• [Do this]:
Reproduce each of the lines below verbatim.

• [Saved entries]:
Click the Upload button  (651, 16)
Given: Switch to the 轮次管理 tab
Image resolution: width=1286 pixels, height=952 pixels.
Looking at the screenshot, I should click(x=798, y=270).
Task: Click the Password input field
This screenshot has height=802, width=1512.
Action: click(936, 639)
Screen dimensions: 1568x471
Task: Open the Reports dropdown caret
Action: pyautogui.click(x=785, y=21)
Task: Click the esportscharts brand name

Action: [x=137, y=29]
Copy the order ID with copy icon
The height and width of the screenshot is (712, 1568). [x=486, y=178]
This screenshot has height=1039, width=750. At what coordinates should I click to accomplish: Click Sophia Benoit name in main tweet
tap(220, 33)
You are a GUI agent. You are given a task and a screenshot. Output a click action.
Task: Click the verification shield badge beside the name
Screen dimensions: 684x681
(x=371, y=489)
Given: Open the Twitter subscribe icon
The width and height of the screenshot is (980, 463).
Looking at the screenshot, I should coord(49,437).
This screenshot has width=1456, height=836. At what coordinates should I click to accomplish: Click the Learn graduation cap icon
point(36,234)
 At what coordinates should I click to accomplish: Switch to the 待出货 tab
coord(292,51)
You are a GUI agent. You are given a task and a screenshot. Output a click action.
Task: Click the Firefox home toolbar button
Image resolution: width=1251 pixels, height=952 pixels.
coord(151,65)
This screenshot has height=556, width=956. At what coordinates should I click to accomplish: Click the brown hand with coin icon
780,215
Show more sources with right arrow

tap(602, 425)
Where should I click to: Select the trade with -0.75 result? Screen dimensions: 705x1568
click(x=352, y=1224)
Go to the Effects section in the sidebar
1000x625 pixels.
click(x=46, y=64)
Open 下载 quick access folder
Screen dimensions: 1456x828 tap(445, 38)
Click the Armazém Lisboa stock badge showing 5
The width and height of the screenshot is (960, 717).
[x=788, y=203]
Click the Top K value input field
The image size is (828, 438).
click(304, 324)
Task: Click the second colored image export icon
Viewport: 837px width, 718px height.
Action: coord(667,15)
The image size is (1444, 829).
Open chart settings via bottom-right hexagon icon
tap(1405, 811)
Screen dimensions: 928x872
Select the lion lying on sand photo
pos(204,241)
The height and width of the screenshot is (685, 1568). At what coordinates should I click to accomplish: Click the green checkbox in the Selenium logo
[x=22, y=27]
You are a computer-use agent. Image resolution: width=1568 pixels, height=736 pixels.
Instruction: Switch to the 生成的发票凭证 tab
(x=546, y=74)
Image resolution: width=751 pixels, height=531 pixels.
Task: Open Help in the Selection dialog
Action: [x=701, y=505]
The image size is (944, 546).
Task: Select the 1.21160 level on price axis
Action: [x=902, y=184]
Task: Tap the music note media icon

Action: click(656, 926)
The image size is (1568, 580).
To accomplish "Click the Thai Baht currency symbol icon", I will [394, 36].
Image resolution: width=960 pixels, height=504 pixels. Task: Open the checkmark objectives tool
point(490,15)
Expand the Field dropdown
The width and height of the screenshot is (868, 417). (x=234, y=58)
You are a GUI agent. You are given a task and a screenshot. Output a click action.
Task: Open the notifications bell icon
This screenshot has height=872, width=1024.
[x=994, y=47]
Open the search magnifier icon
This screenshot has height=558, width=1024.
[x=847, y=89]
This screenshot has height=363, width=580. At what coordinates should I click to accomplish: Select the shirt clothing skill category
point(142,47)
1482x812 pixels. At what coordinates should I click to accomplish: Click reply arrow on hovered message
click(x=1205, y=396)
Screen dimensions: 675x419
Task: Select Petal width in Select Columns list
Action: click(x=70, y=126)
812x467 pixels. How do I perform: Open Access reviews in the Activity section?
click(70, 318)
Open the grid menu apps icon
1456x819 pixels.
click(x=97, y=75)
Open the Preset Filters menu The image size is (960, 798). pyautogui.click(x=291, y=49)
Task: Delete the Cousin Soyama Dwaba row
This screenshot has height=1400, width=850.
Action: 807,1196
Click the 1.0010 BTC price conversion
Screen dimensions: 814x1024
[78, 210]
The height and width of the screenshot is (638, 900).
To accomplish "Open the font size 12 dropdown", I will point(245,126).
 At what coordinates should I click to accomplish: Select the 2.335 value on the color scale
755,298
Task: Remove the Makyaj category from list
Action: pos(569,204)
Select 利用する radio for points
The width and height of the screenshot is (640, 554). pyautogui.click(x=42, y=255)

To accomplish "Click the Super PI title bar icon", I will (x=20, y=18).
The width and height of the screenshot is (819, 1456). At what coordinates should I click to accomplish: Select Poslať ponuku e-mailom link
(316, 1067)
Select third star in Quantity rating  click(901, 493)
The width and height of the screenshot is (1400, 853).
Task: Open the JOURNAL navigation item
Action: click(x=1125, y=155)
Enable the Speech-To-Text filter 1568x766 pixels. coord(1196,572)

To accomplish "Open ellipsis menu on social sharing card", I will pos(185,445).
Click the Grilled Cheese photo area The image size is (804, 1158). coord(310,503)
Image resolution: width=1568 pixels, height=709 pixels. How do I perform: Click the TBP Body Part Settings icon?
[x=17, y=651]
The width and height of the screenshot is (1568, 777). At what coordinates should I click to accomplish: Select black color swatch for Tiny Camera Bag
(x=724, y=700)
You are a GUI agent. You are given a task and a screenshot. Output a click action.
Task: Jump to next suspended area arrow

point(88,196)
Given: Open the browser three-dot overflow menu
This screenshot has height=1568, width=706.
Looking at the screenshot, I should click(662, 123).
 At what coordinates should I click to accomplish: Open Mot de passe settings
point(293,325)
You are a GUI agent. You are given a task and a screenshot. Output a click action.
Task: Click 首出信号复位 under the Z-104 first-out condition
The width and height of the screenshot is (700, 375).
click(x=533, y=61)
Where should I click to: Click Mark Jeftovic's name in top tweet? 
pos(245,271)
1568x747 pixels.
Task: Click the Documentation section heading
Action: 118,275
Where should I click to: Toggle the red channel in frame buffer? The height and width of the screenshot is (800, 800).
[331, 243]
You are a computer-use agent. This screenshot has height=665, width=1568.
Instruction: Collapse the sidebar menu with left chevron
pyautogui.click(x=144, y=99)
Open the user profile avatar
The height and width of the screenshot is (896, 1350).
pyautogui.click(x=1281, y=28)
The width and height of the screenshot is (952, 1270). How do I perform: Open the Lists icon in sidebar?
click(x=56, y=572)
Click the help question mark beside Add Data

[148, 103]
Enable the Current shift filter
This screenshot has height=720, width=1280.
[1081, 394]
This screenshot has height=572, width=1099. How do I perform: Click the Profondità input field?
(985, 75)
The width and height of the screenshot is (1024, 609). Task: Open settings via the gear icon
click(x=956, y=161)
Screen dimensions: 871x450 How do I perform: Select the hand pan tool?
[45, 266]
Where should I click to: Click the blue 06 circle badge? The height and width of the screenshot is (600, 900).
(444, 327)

• [Written response]:
Click the Upload button  (651, 16)
Given: Switch to the 轮次管理 tab
Image resolution: width=1286 pixels, height=952 pixels.
Looking at the screenshot, I should click(x=798, y=270).
Task: Click the Password input field
This screenshot has height=802, width=1512.
Action: click(936, 639)
Screen dimensions: 1568x471
Task: Open the Reports dropdown caret
Action: pyautogui.click(x=785, y=21)
Task: Click the esportscharts brand name

Action: [x=137, y=29]
Copy the order ID with copy icon
The height and width of the screenshot is (712, 1568). [x=486, y=178]
This screenshot has height=1039, width=750. At what coordinates should I click to accomplish: Click Sophia Benoit name in main tweet
tap(220, 33)
You are a GUI agent. You are given a task and a screenshot. Output a click action.
Task: Click the verification shield badge beside the name
Screen dimensions: 684x681
(x=371, y=489)
Given: Open the Twitter subscribe icon
The width and height of the screenshot is (980, 463).
Looking at the screenshot, I should coord(49,437).
This screenshot has width=1456, height=836. At what coordinates should I click to accomplish: Click the Learn graduation cap icon
point(36,234)
 At what coordinates should I click to accomplish: Switch to the 待出货 tab
coord(292,51)
You are a GUI agent. You are given a task and a screenshot. Output a click action.
Task: Click the Firefox home toolbar button
Image resolution: width=1251 pixels, height=952 pixels.
coord(151,65)
This screenshot has height=556, width=956. At what coordinates should I click to accomplish: Click the brown hand with coin icon
780,215
Show more sources with right arrow

tap(602, 425)
Where should I click to: Select the trade with -0.75 result? Screen dimensions: 705x1568
click(x=352, y=1224)
Go to the Effects section in the sidebar
1000x625 pixels.
click(x=46, y=64)
Open 下载 quick access folder
Screen dimensions: 1456x828 tap(445, 38)
Click the Armazém Lisboa stock badge showing 5
The width and height of the screenshot is (960, 717).
[x=788, y=203]
Click the Top K value input field
The image size is (828, 438).
click(304, 324)
Task: Click the second colored image export icon
Viewport: 837px width, 718px height.
Action: coord(667,15)
The image size is (1444, 829).
Open chart settings via bottom-right hexagon icon
tap(1405, 811)
Screen dimensions: 928x872
Select the lion lying on sand photo
pos(204,241)
The height and width of the screenshot is (685, 1568). At what coordinates should I click to accomplish: Click the green checkbox in the Selenium logo
[x=22, y=27]
You are a computer-use agent. Image resolution: width=1568 pixels, height=736 pixels.
Instruction: Switch to the 生成的发票凭证 tab
(x=546, y=74)
Image resolution: width=751 pixels, height=531 pixels.
Task: Open Help in the Selection dialog
Action: [x=701, y=505]
The image size is (944, 546).
Task: Select the 1.21160 level on price axis
Action: [x=902, y=184]
Task: Tap the music note media icon

Action: click(656, 926)
The image size is (1568, 580).
To accomplish "Click the Thai Baht currency symbol icon", I will [394, 36].
Image resolution: width=960 pixels, height=504 pixels. Task: Open the checkmark objectives tool
point(490,15)
Expand the Field dropdown
The width and height of the screenshot is (868, 417). (x=234, y=58)
You are a GUI agent. You are given a task and a screenshot. Output a click action.
Task: Open the notifications bell icon
This screenshot has height=872, width=1024.
[x=994, y=47]
Open the search magnifier icon
This screenshot has height=558, width=1024.
[x=847, y=89]
This screenshot has height=363, width=580. At what coordinates should I click to accomplish: Select the shirt clothing skill category
point(142,47)
1482x812 pixels. At what coordinates should I click to accomplish: Click reply arrow on hovered message
click(x=1205, y=396)
Screen dimensions: 675x419
Task: Select Petal width in Select Columns list
Action: click(x=70, y=126)
812x467 pixels. How do I perform: Open Access reviews in the Activity section?
click(70, 318)
Open the grid menu apps icon
1456x819 pixels.
click(x=97, y=75)
Open the Preset Filters menu The image size is (960, 798). pyautogui.click(x=291, y=49)
Task: Delete the Cousin Soyama Dwaba row
This screenshot has height=1400, width=850.
Action: 807,1196
Click the 1.0010 BTC price conversion
Screen dimensions: 814x1024
[78, 210]
The height and width of the screenshot is (638, 900).
To accomplish "Open the font size 12 dropdown", I will point(245,126).
 At what coordinates should I click to accomplish: Select the 2.335 value on the color scale
755,298
Task: Remove the Makyaj category from list
Action: pos(569,204)
Select 利用する radio for points
The width and height of the screenshot is (640, 554). pyautogui.click(x=42, y=255)

To accomplish "Click the Super PI title bar icon", I will (x=20, y=18).
The width and height of the screenshot is (819, 1456). At what coordinates should I click to accomplish: Select Poslať ponuku e-mailom link
(316, 1067)
Select third star in Quantity rating  click(901, 493)
The width and height of the screenshot is (1400, 853).
Task: Open the JOURNAL navigation item
Action: click(x=1125, y=155)
Enable the Speech-To-Text filter 1568x766 pixels. coord(1196,572)

To accomplish "Open ellipsis menu on social sharing card", I will pos(185,445).
Click the Grilled Cheese photo area The image size is (804, 1158). coord(310,503)
Image resolution: width=1568 pixels, height=709 pixels. How do I perform: Click the TBP Body Part Settings icon?
[x=17, y=651]
The width and height of the screenshot is (1568, 777). At what coordinates should I click to accomplish: Select black color swatch for Tiny Camera Bag
(x=724, y=700)
You are a GUI agent. You are given a task and a screenshot. Output a click action.
Task: Jump to next suspended area arrow

point(88,196)
Given: Open the browser three-dot overflow menu
This screenshot has height=1568, width=706.
Looking at the screenshot, I should click(662, 123).
 At what coordinates should I click to accomplish: Open Mot de passe settings
point(293,325)
You are a GUI agent. You are given a task and a screenshot. Output a click action.
Task: Click 首出信号复位 under the Z-104 first-out condition
The width and height of the screenshot is (700, 375).
click(x=533, y=61)
Where should I click to: Click Mark Jeftovic's name in top tweet? 
pos(245,271)
1568x747 pixels.
Task: Click the Documentation section heading
Action: 118,275
Where should I click to: Toggle the red channel in frame buffer? The height and width of the screenshot is (800, 800).
[331, 243]
You are a computer-use agent. This screenshot has height=665, width=1568.
Instruction: Collapse the sidebar menu with left chevron
pyautogui.click(x=144, y=99)
Open the user profile avatar
The height and width of the screenshot is (896, 1350).
pyautogui.click(x=1281, y=28)
The width and height of the screenshot is (952, 1270). How do I perform: Open the Lists icon in sidebar?
click(x=56, y=572)
Click the help question mark beside Add Data

[148, 103]
Enable the Current shift filter
This screenshot has height=720, width=1280.
[1081, 394]
This screenshot has height=572, width=1099. How do I perform: Click the Profondità input field?
(985, 75)
The width and height of the screenshot is (1024, 609). Task: Open settings via the gear icon
click(x=956, y=161)
Screen dimensions: 871x450 How do I perform: Select the hand pan tool?
[45, 266]
Where should I click to: Click the blue 06 circle badge? The height and width of the screenshot is (600, 900).
(444, 327)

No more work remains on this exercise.